US in high-risk legal gamble as court grants Assange leave to appeal extradition
May 22, 2024The US is playing a high-risk legal game in refusing to fold its tent and walk away from the prosecution of Australian citizen Julian Assange for exposing US war crimes.
A few weeks ago US President Joe Biden told reporters he was ‘considering’ Australia’s request to end the pursuit of WikiLeaks founder Julian Assange. The US has been seeking to extradite Assange over the publication by WikiLeaks of classified information in 2010 which revealed, among other things, US war crimes in Iraq. Last night’s decision by the UK High Court to allow Assange leave to appeal on grounds concerning his being discriminated against in a US court – by not being guaranteed the right to rely on a freedom of expression defence (the First Amendment of the US Constitution – because he is not a US citizen, should have President Biden moving to accede to Prime Minister Anthony Albanese’s request.
In essence, and this would trouble all Australians, not just lawyers, the US is saying Assange, as a non citizen, can argue the case for the First Amendment protections being a defence to the publications, but is not guaranteed this right. Can you imagine if a prosecutor in an Australian criminal trial argued that only Australian citizens can argue some defences as of right!
The risk now for President Biden and the US is that if it loses the full appeal, in respect of which no date has been set, it will be a monumental loss given the no doubt billions of dollars spent on resources in pursuing Assange for 14 years. Republican candidate Donald Trump would gleefully use it to further sharpen his attacks on Biden’s competence. Or he might get in first and announce he would pardon Assange, Time for the US to consider the smartest option and get out while it can. Drop the charges and allow Assange to live his life with his wife Stella and their two sons.
This is a line Mr Albanese, Foreign Minister Penny Wong and Attorney-General Mark Dreyfus can push with Washington. They can provide President Biden with political cover because they can point to overwhelming support in Australia for ending the case against Assange, reflected in Independent MP Andrew Wilkie’s motion in February this year in which 86 MPs voted for dropping the charges against Assange and only 42 opposed, many of whom were concerned only with the wording of the motion. In other words, we are from Australia, President Biden, and we are here to help.

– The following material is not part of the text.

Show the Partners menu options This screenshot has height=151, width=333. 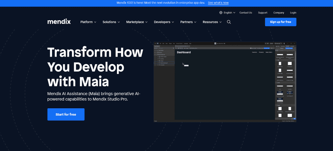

The US case has always been, and is revealed to be even more so now, putting lipstick on a pig as Stella Assange said after the hearing yesterday. She is right. The reason that the New York Times and other news outlets that published the Wikileaks material fourteen years ago is because they would simply point to the First Amendment and it would be game over. To go after Assange based on his not being a citizen of the US is highly discriminatory. It is an anathema to the rule of law, one of the principles of which is equality before the law.
And as noted above the US is playing a high risk legal game in refusing to fold its tent and walk away. As Professor Holly Cullen from the University of Western Australia has put it in The Conversation this morning; “This appeal will be legally groundbreaking. The European Court of Human Rights has never decided a case arguing extradition would violate freedom of expression, so the High Court will be the first to decide whether a potential violation of freedom of expression could be a bar to extradition.”
And what about the UK? It is of course part of the AUKUS deal which cements further the relationship between the US, Australia and it. There is no reason for it not to get involved with Australia in lobbying the Biden Administration. While the UK is not pursuing Assange, the Sunak government must sign off on approving the extradition if Assange loses the appeal. So it has skin the game as well.
The Assange case has never been about anything other than the US seeking to deter other courageous publishers and journalists from revealing that nation’s serious wrongdoings around the world. If Assange had been flown to the US yesterday then there would have been sighs of relief in the Pentagon and the State Department. Fortunately that didn’t happen. But it’s not over. Which is why Australia must end this marathon attack on freedom of the press.